Tutti i contrasti del Mezzogiorno italiano, in questa fase di trapasso, appaiono qui stridenti. Da un lato il sogno dell’industria, l’attivismo tecnico, l’impulso turistico ed archeologico, lo slancio verso il settentrione e l’Europa; dall’altro la città e i villaggi stipati, dove anche il palazzo del signore è ingoiato dalle casupole, le petraie deserte, la brulicante povertà di alcuni quartieri palermitani, dei paesi gialli dello zolfo, del bracciantato di Ragusa. (VI, p. 505)

[All the contrasts of Southern Italy, in this phase of transition, appear here quite sharply. On the one hand, the dream of industry, technological dynamism, the tourist drive and the archaeological impulse, the effort to catch up with the North and Europe; on the other, the city and the crammed villages, where even the lord’s palace is swallowed up by the hovels, the deserted cobblestone streets, the teeming poverty of some Palermo neighborhoods, of the yellow villages of sulphur, of the Ragusa labourers.]

The opposition between emerging industrial dynamism (a quintessentially Northern value) and persistent poverty that is implicitly blamed on the Southern population shows how the South is associated by Piovene with an idea of immobilism, as if only an external force can activate those productive energies that now lie dormant.
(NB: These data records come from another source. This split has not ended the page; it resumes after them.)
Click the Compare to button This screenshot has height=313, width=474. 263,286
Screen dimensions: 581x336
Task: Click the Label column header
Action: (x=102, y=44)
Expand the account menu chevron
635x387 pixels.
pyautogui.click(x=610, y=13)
Ongoing Journeys, Postmodern Flâneurie

With Arbasino place loses its relevance. In Postmodern Urbanism Nan Ellin writes that from the second half of the twentieth century onwards ‘the importance of place has diminished as global flows of people, ideas, capital, mass media, and other products have accelerated’.62 Ultimately, what matters in Fratelli d’Italia are the act of travelling and movement per se. The centrality of place in conventional travel literature is replaced by an account in which places are somehow interchangeable because nothing is as important as ongoing travel, not remaining stationary but changing perspectives on things:

Comunque per me il posto non importa niente; glie lo ripeto, a Antonio. Purché ci sia da far tanto. Basta muoversi e non esagerare a fermarsi in una città, quando è chiaro che non va bene. […] Ferrara o Varsavia, si capisce che per me è lo stesso. (FI, p. 14)

[Anyway, for me the place doesn’t matter; I’ll repeat it to Antonio. As long as there’s a lot to do. Just move and don’t stop too long in one city when it’s clear that it’s not good. [...] Ferrara or Warsaw, it’s all the same for me, you know.]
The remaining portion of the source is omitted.